Avelino de Sousa publicou dois livros de poesia, Nostalgia (1988, Prémio do Município de Lisboa) e Retratos Apócrifos seguidos de Doze Canções (1991). Tem colaboração dispersa por jornais e revistas, entre as quais Colóquio/Letras (nºs 108 e 123/124). Traduz poesia, sobretudo de poetas de língua castelhana e francesa. Vive em Setúbal.
UM GALO A ASCLÉPIO
Conforme narra seu discípulo Platão, antes de morrer Sócrates entrou num banho para se purificar. Recebeu, depois, seus filhos e as mulheres da sua parentela, a quem deu os últimos conselhos.
Ainda proferiu um louvor a um servo que lhe veio anunciar o fim, após o que disse: «Tragam o veneno ou o preparem», sem se importar de ainda não serem as horas prescritas e do sol não se ter já escondido para lá das últimas montanhas. Assim pensava: “O que chegou ao seu termo não adianta adiar”.
Um outro servo lhe depositou o copo de cicuta em sua mão. Presume-se que tenha endereçado uma última prece aos deuses, após o que levou o copo aos lábios e o esvaziou de um só trago. Ante o choro dos companheiros, nessa hora funesta da partida, num último assomo de coragem lhes pediu para que dominassem as emoções.

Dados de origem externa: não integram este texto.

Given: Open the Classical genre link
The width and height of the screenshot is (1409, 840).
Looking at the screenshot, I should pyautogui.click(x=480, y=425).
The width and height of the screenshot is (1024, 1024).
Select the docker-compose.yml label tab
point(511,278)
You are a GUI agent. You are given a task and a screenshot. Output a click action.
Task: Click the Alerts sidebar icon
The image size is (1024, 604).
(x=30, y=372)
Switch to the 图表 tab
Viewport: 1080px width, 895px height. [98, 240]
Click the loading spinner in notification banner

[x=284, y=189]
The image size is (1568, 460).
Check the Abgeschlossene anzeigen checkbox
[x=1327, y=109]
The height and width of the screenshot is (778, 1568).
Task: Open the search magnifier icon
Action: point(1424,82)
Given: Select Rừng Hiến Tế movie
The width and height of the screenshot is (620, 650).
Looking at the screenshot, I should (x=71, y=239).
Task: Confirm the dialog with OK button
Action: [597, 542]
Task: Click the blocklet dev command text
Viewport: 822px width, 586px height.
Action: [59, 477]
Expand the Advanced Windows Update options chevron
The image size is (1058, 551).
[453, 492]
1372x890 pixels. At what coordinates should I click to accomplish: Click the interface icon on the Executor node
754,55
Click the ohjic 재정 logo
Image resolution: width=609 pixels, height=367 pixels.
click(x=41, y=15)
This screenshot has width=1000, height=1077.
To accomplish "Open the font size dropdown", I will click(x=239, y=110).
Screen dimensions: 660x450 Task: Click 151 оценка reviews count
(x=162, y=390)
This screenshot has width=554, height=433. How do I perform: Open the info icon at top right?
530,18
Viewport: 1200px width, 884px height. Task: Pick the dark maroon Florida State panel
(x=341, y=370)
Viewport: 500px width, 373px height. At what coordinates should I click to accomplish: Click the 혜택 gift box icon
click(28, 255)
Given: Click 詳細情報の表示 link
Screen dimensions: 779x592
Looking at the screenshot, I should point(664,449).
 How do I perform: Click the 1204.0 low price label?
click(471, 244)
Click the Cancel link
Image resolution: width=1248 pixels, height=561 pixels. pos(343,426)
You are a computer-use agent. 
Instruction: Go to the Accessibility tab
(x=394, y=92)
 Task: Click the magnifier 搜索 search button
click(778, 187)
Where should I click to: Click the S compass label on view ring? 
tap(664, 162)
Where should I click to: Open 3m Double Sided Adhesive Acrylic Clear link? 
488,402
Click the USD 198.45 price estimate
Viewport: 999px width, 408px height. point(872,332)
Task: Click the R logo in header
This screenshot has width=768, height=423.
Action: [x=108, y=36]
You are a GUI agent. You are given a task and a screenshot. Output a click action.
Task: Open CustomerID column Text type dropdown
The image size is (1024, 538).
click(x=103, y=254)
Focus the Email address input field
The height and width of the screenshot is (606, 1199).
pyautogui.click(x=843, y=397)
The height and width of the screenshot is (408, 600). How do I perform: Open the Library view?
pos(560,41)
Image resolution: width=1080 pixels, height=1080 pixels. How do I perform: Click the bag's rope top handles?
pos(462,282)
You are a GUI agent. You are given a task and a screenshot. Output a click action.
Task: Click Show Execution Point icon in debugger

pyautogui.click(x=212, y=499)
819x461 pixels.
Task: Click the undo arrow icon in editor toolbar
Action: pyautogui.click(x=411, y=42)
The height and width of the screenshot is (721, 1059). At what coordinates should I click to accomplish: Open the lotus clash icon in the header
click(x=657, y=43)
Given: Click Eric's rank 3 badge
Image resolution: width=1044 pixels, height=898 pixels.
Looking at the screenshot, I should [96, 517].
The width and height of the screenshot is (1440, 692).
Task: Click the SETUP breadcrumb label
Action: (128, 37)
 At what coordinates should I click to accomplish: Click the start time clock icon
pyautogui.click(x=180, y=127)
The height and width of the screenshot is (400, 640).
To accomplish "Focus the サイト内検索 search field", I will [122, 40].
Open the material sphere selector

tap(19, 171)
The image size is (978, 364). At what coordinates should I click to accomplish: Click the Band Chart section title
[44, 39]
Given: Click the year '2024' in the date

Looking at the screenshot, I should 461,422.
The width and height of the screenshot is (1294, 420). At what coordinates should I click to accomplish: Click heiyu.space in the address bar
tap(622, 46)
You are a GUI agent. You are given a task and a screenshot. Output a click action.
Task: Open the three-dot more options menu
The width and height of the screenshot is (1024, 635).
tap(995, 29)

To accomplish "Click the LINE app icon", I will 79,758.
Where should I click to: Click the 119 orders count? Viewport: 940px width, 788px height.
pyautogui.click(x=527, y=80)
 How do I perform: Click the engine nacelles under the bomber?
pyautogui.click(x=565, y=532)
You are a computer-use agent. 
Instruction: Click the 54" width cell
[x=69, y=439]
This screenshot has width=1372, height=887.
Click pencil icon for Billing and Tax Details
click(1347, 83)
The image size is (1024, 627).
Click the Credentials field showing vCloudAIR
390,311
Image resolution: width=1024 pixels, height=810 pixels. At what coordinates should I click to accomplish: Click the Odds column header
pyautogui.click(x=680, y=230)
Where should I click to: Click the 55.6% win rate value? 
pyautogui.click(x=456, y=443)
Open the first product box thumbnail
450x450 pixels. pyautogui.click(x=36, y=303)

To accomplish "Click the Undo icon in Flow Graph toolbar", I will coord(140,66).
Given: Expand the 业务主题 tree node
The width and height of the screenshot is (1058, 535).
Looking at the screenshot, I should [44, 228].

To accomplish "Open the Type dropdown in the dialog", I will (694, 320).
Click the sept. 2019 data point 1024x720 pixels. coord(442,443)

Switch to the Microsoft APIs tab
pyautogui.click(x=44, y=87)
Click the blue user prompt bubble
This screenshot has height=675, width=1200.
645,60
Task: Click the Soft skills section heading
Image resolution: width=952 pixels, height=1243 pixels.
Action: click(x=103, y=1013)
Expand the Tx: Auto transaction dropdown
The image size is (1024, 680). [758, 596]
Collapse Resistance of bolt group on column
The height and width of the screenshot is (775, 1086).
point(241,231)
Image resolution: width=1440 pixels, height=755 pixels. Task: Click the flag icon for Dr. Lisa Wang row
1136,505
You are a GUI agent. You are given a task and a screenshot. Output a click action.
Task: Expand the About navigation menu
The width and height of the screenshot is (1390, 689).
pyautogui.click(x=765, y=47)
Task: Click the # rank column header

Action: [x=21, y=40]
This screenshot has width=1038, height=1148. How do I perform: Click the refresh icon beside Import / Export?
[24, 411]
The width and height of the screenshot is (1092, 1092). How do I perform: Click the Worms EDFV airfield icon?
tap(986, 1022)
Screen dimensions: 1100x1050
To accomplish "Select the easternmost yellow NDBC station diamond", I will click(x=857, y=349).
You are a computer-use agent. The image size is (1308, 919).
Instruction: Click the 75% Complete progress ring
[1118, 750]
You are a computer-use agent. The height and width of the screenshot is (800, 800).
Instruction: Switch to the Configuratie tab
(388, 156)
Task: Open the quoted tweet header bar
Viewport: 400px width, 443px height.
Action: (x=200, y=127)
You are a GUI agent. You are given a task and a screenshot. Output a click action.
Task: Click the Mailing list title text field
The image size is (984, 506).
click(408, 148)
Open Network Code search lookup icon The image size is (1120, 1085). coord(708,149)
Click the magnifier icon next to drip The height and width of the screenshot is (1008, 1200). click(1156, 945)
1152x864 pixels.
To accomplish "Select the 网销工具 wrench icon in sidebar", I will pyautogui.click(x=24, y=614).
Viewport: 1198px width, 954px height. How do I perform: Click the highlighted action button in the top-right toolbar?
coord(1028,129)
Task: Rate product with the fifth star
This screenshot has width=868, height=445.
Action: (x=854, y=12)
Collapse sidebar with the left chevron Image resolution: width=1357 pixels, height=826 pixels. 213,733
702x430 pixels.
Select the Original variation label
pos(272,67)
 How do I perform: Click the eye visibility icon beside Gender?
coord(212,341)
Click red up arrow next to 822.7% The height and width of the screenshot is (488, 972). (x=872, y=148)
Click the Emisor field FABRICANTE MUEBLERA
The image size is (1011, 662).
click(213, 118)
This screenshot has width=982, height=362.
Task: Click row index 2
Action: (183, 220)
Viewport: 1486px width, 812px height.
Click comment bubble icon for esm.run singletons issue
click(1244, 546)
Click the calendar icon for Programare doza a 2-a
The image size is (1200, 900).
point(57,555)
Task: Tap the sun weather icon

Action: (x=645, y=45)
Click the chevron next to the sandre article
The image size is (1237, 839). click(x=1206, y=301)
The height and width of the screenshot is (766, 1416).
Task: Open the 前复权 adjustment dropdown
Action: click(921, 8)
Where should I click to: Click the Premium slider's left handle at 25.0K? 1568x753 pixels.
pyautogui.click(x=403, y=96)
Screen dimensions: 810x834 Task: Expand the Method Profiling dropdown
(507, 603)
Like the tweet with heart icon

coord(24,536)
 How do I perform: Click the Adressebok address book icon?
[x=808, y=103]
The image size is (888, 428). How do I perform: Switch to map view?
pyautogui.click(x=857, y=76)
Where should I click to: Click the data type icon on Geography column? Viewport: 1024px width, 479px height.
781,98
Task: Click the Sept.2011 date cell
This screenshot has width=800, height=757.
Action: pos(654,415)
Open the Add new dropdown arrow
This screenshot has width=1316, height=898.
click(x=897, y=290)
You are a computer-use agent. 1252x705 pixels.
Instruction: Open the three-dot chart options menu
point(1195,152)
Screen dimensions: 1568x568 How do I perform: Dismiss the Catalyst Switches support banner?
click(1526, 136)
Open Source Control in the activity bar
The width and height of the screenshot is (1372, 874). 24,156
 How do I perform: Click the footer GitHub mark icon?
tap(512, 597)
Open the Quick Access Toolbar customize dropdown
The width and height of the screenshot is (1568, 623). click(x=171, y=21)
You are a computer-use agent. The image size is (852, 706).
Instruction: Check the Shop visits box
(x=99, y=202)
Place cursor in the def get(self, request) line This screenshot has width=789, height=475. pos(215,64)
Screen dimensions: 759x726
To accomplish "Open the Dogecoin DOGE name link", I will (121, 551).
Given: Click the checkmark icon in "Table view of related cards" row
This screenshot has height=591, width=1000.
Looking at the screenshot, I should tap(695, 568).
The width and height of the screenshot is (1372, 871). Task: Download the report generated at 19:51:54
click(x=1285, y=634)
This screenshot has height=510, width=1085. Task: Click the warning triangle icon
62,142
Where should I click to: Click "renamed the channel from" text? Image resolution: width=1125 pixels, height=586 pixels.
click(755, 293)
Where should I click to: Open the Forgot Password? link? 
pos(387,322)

O efeito do veneno cedo se fez sentir, começando por anestesiar os pés e subindo daí pelo corpo acima. Estava deitado e com a face coberta. Mas antes que o último sopro de vida se ausentasse do seu coração, descobriu-a e disse estas derradeiras e imemoriais palavras:
«Ó Críton, nós devemos um galo a Asclépio.
Satisfaz esta dívida e não te descuides!».
Significava, com elas, que se curava da doença da vida e tal como o galo é o arauto da aurora, assim ele entrava pelos portões da vida que não fenece, saudando o sol da imortalidade.
Avelino de Sousa
Obsessão de Juan Ramón Jímenez, a eternidade, ou infinidade, ou imensidade, ou imortalidade, é-nos dada, aqui, como canto, ante-matinal, do galo, que devemos todos a Asclépio, porque a morrer andamos aprendendo, ou, o mesmo será dizer, a filosofar aprendendo nos continuamos andando.